Maple River Education Coalition - Renee T. Doyle

Doyle:  "As a former school board member, I believe that it is a mistake to give teachers the same vote as a school board member when state statute reserves the right to superintend curriculum and school policies to the elected school board members.  In this case the teachers' vote could override the elected school board vote."

Doyle:  "Our primary objections to allowing the NSS to be tested by the Minnesota Comprehensive Assessments (MCA's) are found on the DCFL website. The website says that the MCA's are a "systems check" on the high standards of reading, math, and writing under the Profile in the preparatory grades. Why would the NSS be tested with a predetermined set of outcomes based on the Profile of Learning?"

Doyle: "The MCA's are used to see how a school is implementing the Profile. The student's individual scores are not used for remediation and the test does not allow for any national comparison.  Because the MCA's are developed through the DCFL, we have no way of knowing if our children are really learning anything.  The MCA's level of rigor and the passing criteria can be adjusted internally to show students passing even if they are not learning the basics."

Doyle: "We believe that the nationally, norm-referenced testing under the NSS will measure the student individually, against other students in the state and nationally.  The test is independent of the NSS so the outcomes are not predetermined.  It can measure a broader range, with more specificity, of achievement and can be used for remediation.  There is no opportunity to tamper with the rigor or the scoring."
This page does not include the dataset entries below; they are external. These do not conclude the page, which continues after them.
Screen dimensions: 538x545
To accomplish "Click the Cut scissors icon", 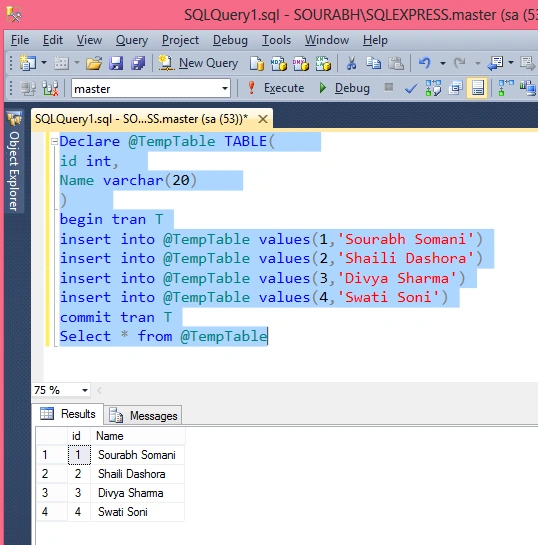I will tap(351, 63).
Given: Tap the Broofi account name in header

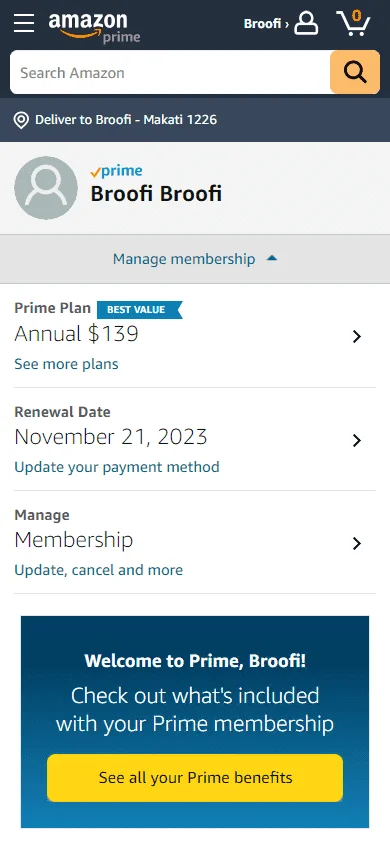Looking at the screenshot, I should pos(266,24).
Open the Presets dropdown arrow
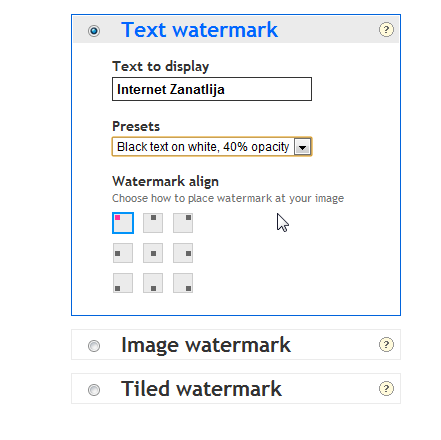The height and width of the screenshot is (440, 441). point(302,147)
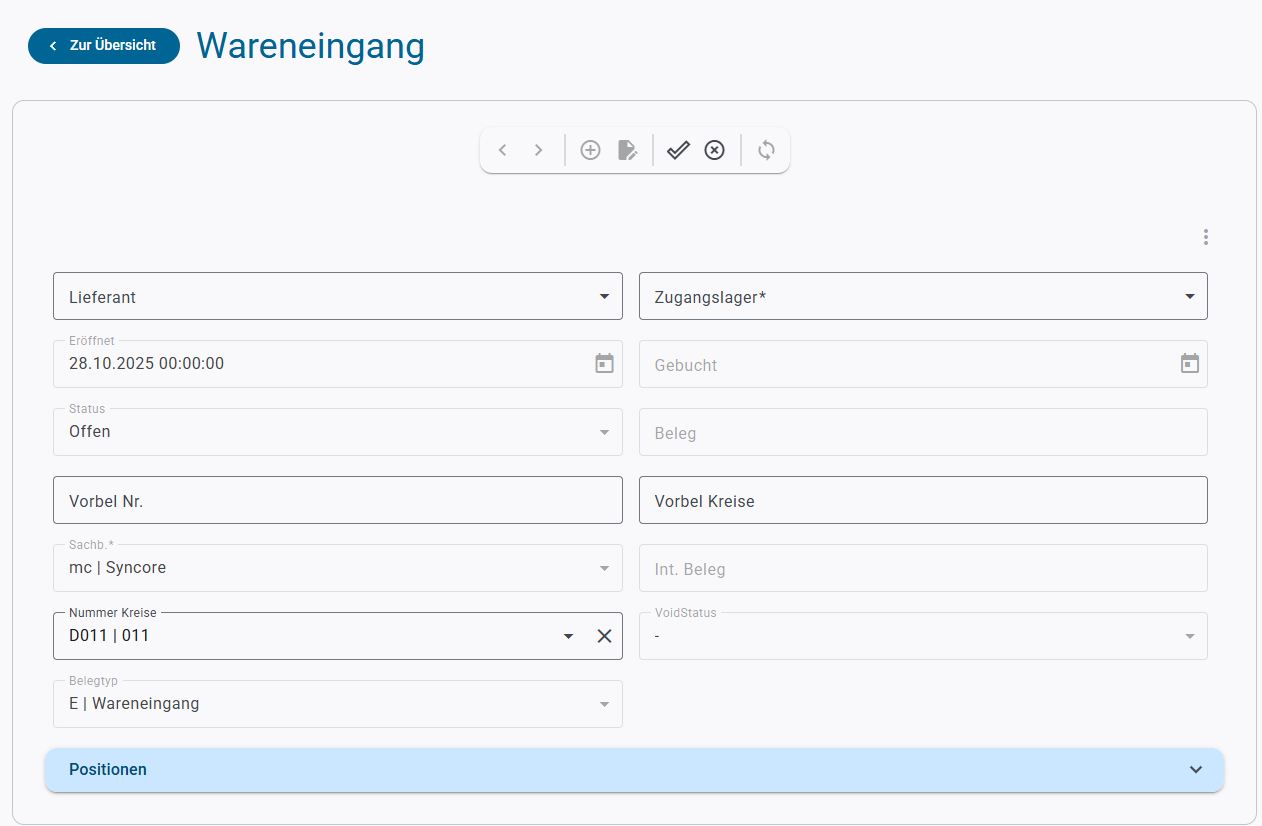Screen dimensions: 1262x826
Task: Click into the Vorbel Nr. field
Action: coord(337,500)
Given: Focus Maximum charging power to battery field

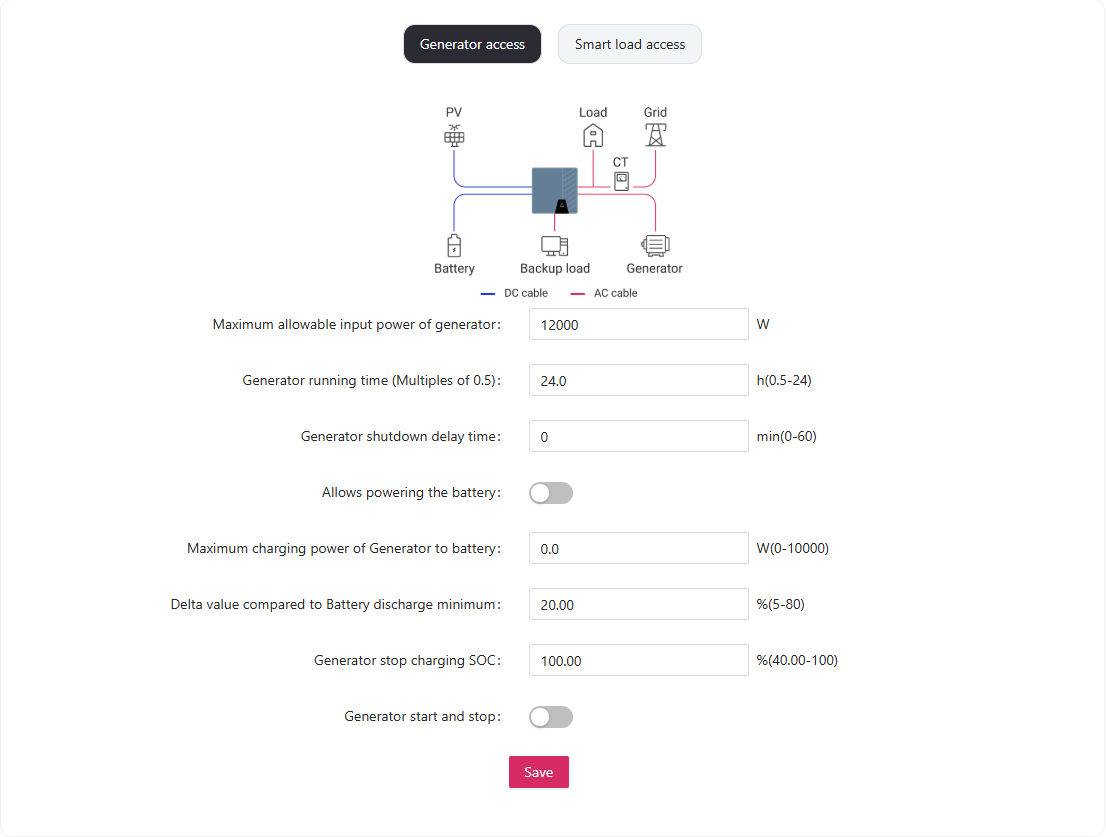Looking at the screenshot, I should pos(639,549).
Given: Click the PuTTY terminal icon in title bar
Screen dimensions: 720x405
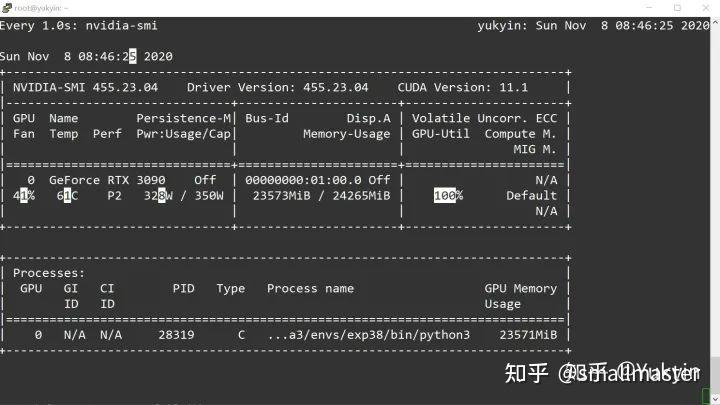Looking at the screenshot, I should (x=7, y=7).
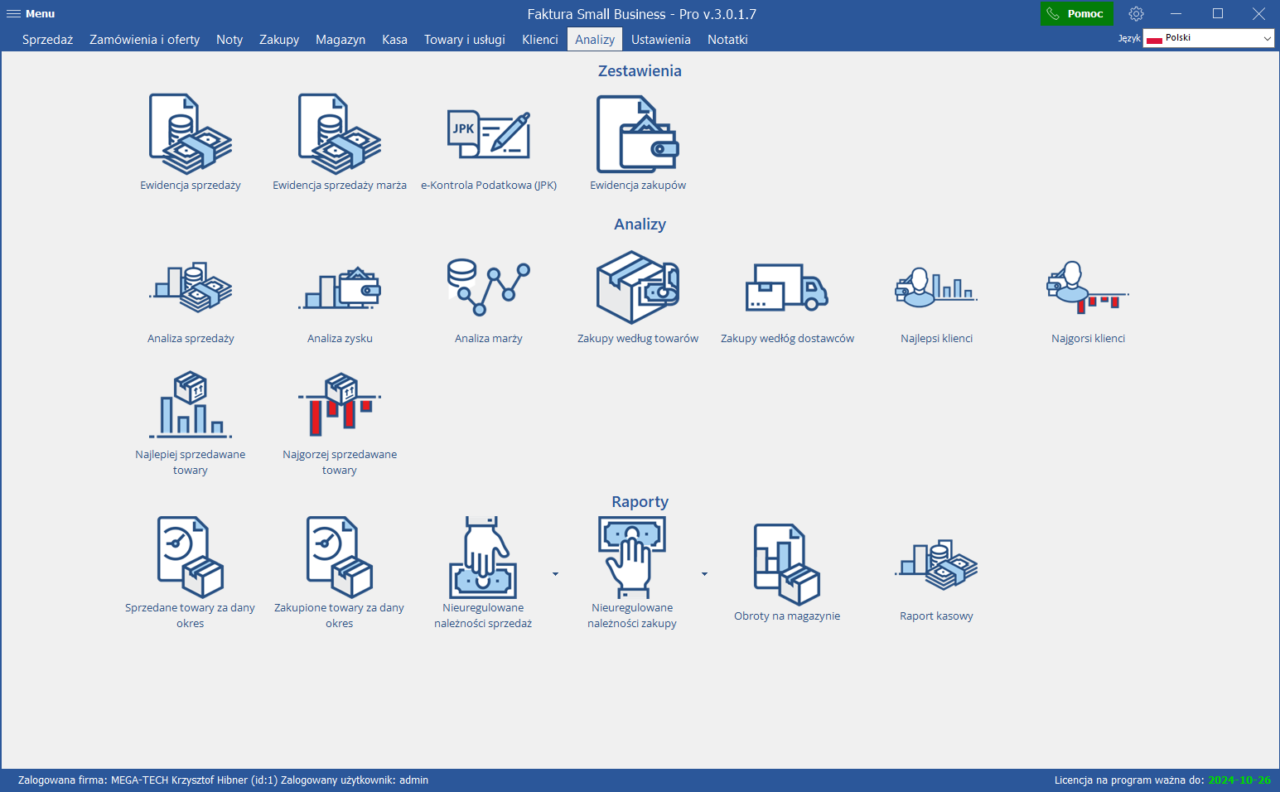The width and height of the screenshot is (1280, 792).
Task: Open the Najgorsi klienci analysis icon
Action: pyautogui.click(x=1087, y=288)
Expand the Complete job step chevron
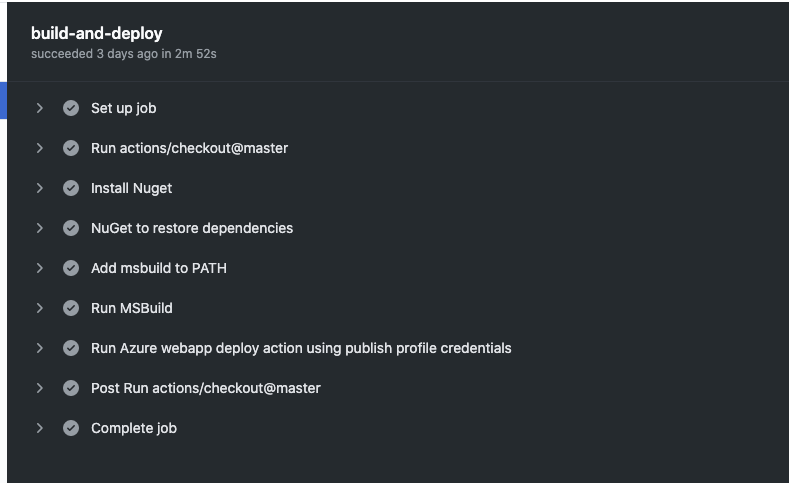The height and width of the screenshot is (483, 789). pos(40,428)
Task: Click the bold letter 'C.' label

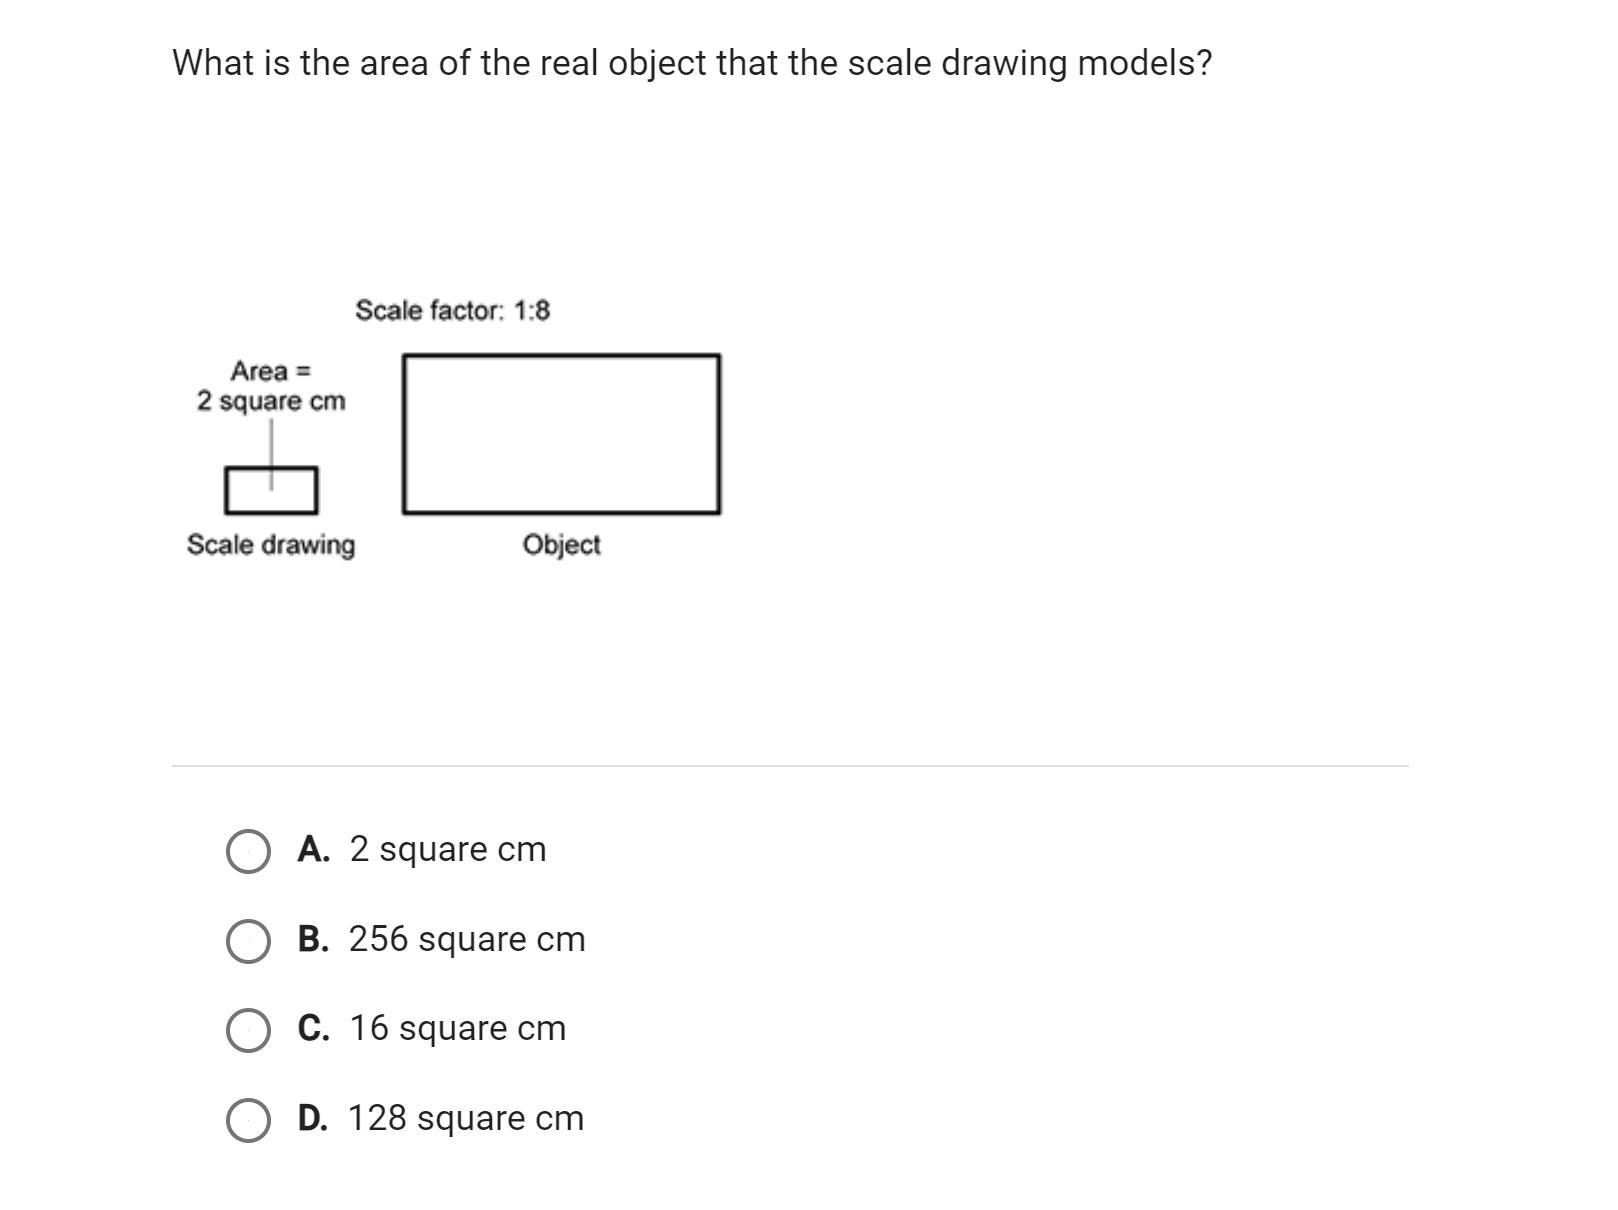Action: point(313,1028)
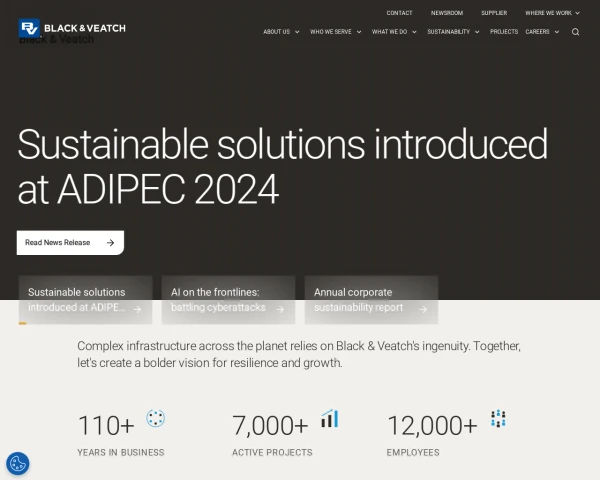Go to the Projects menu item
Screen dimensions: 600x480
(504, 32)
Doyle:  "Wouldn't the proponents of the Profile of Learning find it a bit outrageous if we asked them to test the Profile with a test that was designed to test the predetermined outcomes of the North Star Standard?"

The very fact that no parent, teacher, school board member or Minnesota citizen is ever permitted to view the Minnesota Comprehensive Assessments is reason enough to never allow our children to take them.


After the testimony, both sides began to debate bill language and what bill to work from.  Sen. Pogemiller offered a list of changes to the current House offer on the table, LL232.  From that list, Sen. Pogemiller made a motion to adopt Article 3, the NSS.  That motion passed.  He then went on to move the Senate's version of Article 1 with conditions on the NSS, teachers allowed to vote and the NSS participating in the MCA's.  This was met with resistance from the House. The discussion then began to heat up.  When Sen. Pogemiller felt that the House would not move on his language, he went into a tirade about the House not wanting a bill and if the House wouldn't move on this, he would simply pass his other Profile bill, HF 2190, out of the Senate.  He threatened to pull the NSS totally out of his offer.  It was now 10:00 PM. Rep. Ness, holding the gavel, said he wanted to take it up the following Tuesday morning.

It was agreed that the meeting would reconvene late on Monday, May 1.  One of the final comments made by Sen. Pogemiller, with his arm outstretched, palm up toward the area where we were sitting, was, "I have to be careful about what language I use.  It is so obvious to everyone in the audience what this "deal" is."

Does he mean that parents, teachers, and citizens are calling some of the shots in Minnesota?  Imagine that!